• PROBLEM: Find the line that contains "Increase Internet Speed In Windows (224, 299)". Restate it and each following line exactly, through the end of the records.
Top of EXCERPTED DATA
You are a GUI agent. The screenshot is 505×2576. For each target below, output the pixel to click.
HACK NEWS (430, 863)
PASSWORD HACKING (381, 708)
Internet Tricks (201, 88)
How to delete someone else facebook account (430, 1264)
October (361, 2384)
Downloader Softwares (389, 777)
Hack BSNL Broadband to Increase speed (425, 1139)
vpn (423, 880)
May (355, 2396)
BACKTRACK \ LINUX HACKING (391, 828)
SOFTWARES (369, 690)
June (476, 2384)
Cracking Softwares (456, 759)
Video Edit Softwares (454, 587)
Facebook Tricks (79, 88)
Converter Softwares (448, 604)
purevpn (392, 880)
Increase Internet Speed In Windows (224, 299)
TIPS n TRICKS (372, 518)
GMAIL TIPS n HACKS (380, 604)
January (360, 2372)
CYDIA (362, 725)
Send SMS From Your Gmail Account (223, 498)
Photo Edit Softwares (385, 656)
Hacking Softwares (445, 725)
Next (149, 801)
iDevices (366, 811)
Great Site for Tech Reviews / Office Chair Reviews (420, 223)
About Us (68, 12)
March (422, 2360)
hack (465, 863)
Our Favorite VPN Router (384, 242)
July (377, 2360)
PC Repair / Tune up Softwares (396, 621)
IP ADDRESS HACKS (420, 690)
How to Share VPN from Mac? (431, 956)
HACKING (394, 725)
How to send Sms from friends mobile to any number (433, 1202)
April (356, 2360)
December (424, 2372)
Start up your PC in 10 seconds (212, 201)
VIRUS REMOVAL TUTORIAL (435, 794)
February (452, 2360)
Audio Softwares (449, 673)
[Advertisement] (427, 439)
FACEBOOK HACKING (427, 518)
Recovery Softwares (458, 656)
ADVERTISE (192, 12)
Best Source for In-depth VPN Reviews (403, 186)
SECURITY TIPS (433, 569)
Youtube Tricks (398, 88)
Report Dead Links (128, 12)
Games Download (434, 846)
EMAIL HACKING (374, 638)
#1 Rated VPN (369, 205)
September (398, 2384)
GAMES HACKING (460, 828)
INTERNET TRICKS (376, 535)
Bottom of EXCERPTED DATA
• EXERCISE RESPONSE:
Increase Internet Speed In Windows (224, 299)
TIPS n TRICKS (372, 518)
GMAIL TIPS n HACKS (380, 604)
January (360, 2372)
CYDIA (362, 725)
Send SMS From Your Gmail Account (223, 498)
Photo Edit Softwares (385, 656)
Hacking Softwares (445, 725)
Next (149, 801)
iDevices (366, 811)
Great Site for Tech Reviews / Office Chair Reviews (420, 223)
About Us (68, 12)
March (422, 2360)
hack (465, 863)
Our Favorite VPN Router (384, 242)
July (377, 2360)
PC Repair / Tune up Softwares (396, 621)
IP ADDRESS HACKS (420, 690)
How to Share VPN from Mac? (431, 956)
HACKING (394, 725)
How to send Sms from friends mobile to any number (433, 1202)
April (356, 2360)
December (424, 2372)
Start up your PC in 10 seconds (212, 201)
VIRUS REMOVAL TUTORIAL (435, 794)
February (452, 2360)
Audio Softwares (449, 673)
[Advertisement] (427, 439)
FACEBOOK HACKING (427, 518)
Recovery Softwares (458, 656)
ADVERTISE (192, 12)
Best Source for In-depth VPN Reviews (403, 186)
SECURITY TIPS (433, 569)
Youtube Tricks (398, 88)
Report Dead Links (128, 12)
Games Download (434, 846)
EMAIL HACKING (374, 638)
#1 Rated VPN (369, 205)
September (398, 2384)
GAMES HACKING (460, 828)
INTERNET TRICKS (376, 535)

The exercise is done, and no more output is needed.